SHORT EXERCISE. How many lines of the material contain the string "chevron"? Give only the number.

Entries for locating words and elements
________

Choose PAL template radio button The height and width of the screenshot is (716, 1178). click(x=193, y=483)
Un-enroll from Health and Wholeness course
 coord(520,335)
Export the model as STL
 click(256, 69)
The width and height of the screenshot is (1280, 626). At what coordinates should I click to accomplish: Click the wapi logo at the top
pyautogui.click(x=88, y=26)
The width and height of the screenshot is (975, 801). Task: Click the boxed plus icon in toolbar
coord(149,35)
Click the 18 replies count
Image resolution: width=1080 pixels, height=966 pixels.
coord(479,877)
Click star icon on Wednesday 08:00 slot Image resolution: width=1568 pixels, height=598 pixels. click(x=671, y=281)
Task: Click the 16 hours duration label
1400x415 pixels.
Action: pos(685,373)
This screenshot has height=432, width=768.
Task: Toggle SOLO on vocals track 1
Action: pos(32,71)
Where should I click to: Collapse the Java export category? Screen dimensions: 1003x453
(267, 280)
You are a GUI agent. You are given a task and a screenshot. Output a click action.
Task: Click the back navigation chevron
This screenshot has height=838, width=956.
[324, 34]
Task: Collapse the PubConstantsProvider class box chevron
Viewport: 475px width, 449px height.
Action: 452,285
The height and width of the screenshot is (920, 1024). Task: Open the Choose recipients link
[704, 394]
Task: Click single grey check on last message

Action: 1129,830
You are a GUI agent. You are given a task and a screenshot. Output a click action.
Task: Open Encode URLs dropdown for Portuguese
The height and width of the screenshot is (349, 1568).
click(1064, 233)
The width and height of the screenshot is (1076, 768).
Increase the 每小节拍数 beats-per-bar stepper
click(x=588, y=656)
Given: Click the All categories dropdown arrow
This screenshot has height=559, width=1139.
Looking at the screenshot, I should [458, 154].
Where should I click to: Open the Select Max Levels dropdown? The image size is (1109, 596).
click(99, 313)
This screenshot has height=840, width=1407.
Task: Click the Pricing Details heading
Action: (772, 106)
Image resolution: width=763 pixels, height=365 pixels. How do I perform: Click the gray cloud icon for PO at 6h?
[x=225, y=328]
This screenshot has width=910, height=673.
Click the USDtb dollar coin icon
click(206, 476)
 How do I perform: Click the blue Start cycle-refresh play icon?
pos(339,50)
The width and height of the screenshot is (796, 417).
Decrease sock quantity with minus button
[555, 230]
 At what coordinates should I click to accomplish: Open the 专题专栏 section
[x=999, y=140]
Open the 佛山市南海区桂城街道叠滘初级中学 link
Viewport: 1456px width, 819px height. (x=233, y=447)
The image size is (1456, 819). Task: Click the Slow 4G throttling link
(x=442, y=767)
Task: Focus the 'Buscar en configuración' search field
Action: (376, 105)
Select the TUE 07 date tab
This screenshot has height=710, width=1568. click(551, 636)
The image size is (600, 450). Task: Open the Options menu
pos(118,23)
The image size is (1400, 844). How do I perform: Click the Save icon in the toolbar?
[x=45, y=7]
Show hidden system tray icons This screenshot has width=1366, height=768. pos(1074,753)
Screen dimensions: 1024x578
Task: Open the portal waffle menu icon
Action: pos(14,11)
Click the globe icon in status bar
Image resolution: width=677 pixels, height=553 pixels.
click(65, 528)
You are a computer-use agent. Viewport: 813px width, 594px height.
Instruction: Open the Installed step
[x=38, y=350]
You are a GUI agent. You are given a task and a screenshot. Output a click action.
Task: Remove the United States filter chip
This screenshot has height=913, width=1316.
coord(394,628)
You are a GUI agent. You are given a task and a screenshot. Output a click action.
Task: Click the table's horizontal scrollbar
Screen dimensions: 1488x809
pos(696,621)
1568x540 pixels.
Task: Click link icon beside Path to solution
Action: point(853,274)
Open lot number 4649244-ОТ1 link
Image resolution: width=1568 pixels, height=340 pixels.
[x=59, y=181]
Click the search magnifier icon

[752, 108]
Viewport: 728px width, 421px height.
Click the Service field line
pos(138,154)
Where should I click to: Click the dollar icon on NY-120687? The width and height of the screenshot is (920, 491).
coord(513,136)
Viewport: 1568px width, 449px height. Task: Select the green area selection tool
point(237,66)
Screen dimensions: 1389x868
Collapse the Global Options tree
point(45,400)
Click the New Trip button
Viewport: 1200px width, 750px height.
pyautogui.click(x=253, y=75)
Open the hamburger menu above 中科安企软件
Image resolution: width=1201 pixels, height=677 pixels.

________

WRITTEN RESPONSE. 2